KYIV: An air strike on a residential building in Ukraine’s capital killed at least one person on Monday (Mar 14), the country’s emergency service said, as Moscow maintained its devastating assault ahead of a fresh round of talks.
The strike came as Russian troops edged closer to the city and kept up their siege of the southern port city of Mariupol, where officials said nearly 2,200 people have been killed.
“As of 7.40am the body of one person was found dead in a nine-storey apartment building” in the capital’s Obolon district, the emergency service said in a statement.
An earlier statement had said that the strike had killed two people and wounded a dozen more.

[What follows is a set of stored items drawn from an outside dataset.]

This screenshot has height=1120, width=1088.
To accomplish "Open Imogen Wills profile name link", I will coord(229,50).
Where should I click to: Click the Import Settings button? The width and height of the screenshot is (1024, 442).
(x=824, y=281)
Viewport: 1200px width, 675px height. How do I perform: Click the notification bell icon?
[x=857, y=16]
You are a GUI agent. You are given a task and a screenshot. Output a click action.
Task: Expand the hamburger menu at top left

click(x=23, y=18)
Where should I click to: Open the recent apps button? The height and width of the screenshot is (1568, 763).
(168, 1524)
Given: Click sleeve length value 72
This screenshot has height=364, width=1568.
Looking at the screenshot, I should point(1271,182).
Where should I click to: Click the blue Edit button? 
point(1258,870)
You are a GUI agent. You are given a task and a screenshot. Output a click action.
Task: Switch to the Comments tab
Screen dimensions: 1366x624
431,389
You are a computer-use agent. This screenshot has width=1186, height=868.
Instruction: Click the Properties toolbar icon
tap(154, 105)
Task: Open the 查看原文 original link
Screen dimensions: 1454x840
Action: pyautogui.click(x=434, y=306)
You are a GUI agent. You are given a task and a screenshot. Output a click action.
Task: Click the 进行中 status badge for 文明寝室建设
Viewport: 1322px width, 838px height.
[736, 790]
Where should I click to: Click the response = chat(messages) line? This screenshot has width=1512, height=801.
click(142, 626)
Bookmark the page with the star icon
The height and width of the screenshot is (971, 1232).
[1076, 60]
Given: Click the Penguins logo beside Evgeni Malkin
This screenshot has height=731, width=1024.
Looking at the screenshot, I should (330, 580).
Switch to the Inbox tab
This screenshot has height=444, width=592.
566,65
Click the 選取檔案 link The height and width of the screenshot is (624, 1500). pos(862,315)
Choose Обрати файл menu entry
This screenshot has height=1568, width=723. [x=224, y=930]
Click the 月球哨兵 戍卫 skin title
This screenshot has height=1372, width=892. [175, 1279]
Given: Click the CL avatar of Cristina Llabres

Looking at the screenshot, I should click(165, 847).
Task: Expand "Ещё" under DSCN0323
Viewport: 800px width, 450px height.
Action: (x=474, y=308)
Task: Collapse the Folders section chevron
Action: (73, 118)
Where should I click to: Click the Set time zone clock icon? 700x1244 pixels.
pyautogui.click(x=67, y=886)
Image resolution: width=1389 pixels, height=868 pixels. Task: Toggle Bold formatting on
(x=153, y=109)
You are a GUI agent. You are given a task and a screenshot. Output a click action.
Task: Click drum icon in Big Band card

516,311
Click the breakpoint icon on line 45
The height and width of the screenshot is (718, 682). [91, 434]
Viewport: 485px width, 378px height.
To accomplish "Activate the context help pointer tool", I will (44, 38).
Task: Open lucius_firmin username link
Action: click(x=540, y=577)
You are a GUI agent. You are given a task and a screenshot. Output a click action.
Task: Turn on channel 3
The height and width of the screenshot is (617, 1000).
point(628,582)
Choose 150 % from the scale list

In an updated statement, the emergency service said that one person died, three people had been hospitalised and nine were treated on the scene.
Ukrainian and Russian representatives were set to meet via video conference on Monday, a Ukrainian presidential adviser and a Kremlin spokesman both said before the latest strike.
Diplomatic efforts to end the war in Ukraine have been stepping up with both sides citing progress, even after Russia attacked a base near the Polish border and fighting raged elsewhere.
A barrage of Russian missiles hit Ukraine’s Yavoriv International Centre for Peacekeeping and Security, a base just 25km from the Polish border that has previously hosted North Atlantic Treaty Organization (NATO) military instructors, killing 35 people and wounding 134, a Ukrainian official said on Sunday.
Russia’s defence ministry said that up to 180 “foreign mercenaries” and a large number of foreign weapons were destroyed. Reuters could not independently verify the casualties reported by either side.
Thousands of people have died since Feb 24, when Russian President Vladimir Putin launched what he called a special military operation to rid Ukraine of dangerous nationalists and Nazis.
The United States, which had watched Russia’s build-up on Ukraine’s borders with mounting alarm for weeks, says it was a premeditated, unjustified and unlawful “war of choice”.
In a telephone call, US President Joe Biden and France’s Emmanuel Macron underscored their commitment to holding Russia accountable for the invasion, the White House said.
US Secretary of State Antony Blinken and his Ukrainian counterpart, Dmytro Kuleba, also discussed diplomatic efforts to stop Russia’s invasion, the State Department said.
Hopes were boosted after Russia and Ukraine gave their most upbeat assessments after weekend negotiations.
“Russia is already beginning to talk constructively,” Ukrainian negotiator Mykhailo Podolyak said in a video online. “I think that we will achieve some results literally in a matter of days.”
A Russian delegate to the talks, Leonid Slutsky, was quoted by the RIA news agency as saying they had made significant progress and it was possible the delegations could soon reach draft agreements.
Ukraine said talks via video are due to start at 10.30am Kyiv time (4.30pm, Singapore time). Neither side has said what they would cover. Three rounds of talks between the two sides in Belarus, most recently last Monday, had focused mainly on humanitarian issues.
Ukrainian President Volodymyr Zelenskyy said the countries’ delegations have been speaking daily by video link and a clear aim of his negotiators was to “do everything” to arrange for him to meet Putin.
“We must hold on. We must fight. And we will win,” Zelenskyy said in a late night video speech.